Aim of the exercise - Scan the entries below for the word "computer". Copy each line that has it.

Input data -
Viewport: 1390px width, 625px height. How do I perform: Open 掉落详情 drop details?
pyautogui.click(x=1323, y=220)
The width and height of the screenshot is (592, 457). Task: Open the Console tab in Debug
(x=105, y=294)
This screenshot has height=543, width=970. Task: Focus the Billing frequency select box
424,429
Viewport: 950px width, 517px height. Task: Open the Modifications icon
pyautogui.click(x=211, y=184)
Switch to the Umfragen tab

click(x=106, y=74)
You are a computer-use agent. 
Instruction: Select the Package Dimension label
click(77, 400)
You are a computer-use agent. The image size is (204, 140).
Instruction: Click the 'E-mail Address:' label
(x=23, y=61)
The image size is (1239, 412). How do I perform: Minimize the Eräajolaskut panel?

Solution to this exercise -
You are a computer-use agent. 
You are a computer-use agent. The image size is (204, 140).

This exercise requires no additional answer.